Part of this pluralism is certainly the acceptance and affirmation of diverse beliefs and practices within an expansive conception of religion. But I believe another part of this is about the idea that a single coherent system can be enriched rather than weakened when it integrates multiple diverse aspects into a whole that is greater than the sum of its parts. Thus Hinduism also constitutes a syncretic tradition that melds together various different aspects of doctrine and practice in ways that may appear prima facie irreconcilable.
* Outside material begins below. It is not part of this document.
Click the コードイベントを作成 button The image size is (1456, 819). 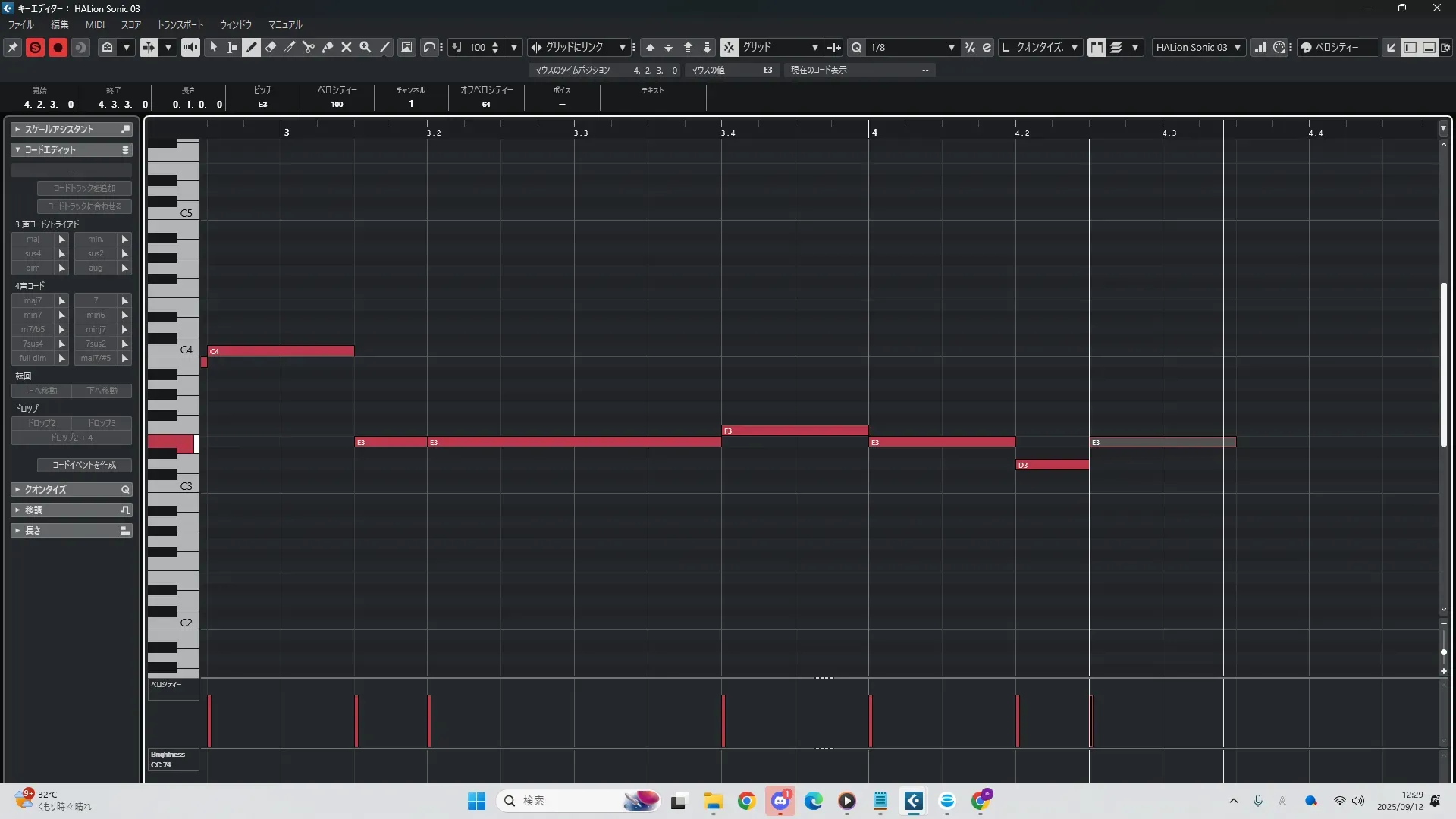pyautogui.click(x=84, y=465)
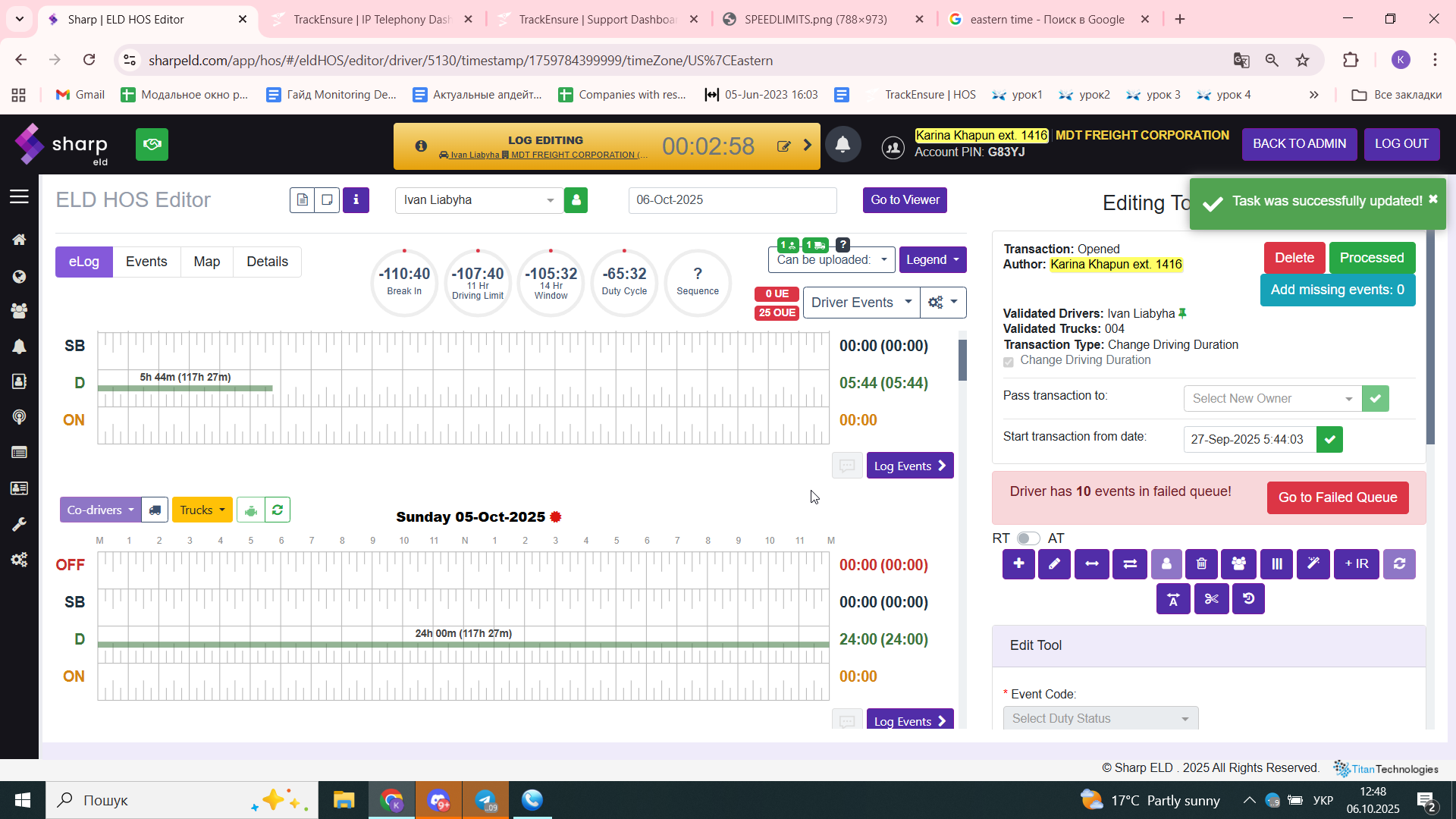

This is why we witness such figures as the Advaita philosopher Śankara setting out a conception of abstract and impersonal Brahman yet also composing verses such as Bhaja Govindam. Similarly, the seventeenth-century Mīmāṃsā theorists who argued against the idea of a divinity as the source of religious scripture or normative guidance in conduct and against the idea of a creator god also engaged in devout Śrīvaiśṇava practice each day. This syncretic approach is also found in many verses of the Rig Veda, and especially in the Nāsadīya Sūkta, Book 10 Verse 129, which syncretises atheism, agnosticism, theism and seems to suggest a human role in articulating the divine as follows –
Their [The Poets’ —कवयः ] Measuring String Stretched Across;
Was There Above? Was There Below?
There Were Begetters; There Were Powers;
Nature Below; Exertion Above
[RV 10.129.5 of Ṛṣi Prajāpatiḥ Parameṣṭhī; my own translation]
The well-known Verse 164 of Rig Veda Book 1 shows a similar tendency to syncretise the worship of diverse gods, as follows –
They say ‘Indra’, ‘Mitra’, ‘Varuṇa’, ‘Agni’,
And he is the bird with beautiful wings.
[There] being One, the wise proclaim many names;
They say ‘Agni’, ‘Yama’, ‘Mātariśvan’.
[Rig Veda 1.164.46 of Ṛṣi Dīrghatamā Aucithyaḥ; my own translation]
We can easily envision how the different tribes or societies spread across the Vedic janapadas, worshipping different religious local gods could have been reconciled into a kind of federation through such syncretic endeavours. As India deepens its engagement with the global economy in a myriad of ways, we may ask how this syncretic tradition is being carried forward today to enrich and renew religious thought and practice in India and across the world.